[Collected data]

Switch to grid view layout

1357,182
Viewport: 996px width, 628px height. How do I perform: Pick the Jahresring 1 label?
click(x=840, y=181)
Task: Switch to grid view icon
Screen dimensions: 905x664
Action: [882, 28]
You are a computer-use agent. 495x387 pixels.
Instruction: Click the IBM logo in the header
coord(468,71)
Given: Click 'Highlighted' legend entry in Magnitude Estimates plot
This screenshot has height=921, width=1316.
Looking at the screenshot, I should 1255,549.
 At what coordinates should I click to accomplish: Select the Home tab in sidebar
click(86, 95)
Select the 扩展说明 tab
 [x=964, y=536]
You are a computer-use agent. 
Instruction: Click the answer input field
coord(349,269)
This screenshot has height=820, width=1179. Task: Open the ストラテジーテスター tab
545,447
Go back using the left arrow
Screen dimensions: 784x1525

* **WORK REQUEST**
Set down exactly the lines that begin with the one containing "Go back using the left arrow" and end with the last line above, and no others.

* **TASK RESPONSE**
Go back using the left arrow
Screen dimensions: 784x1525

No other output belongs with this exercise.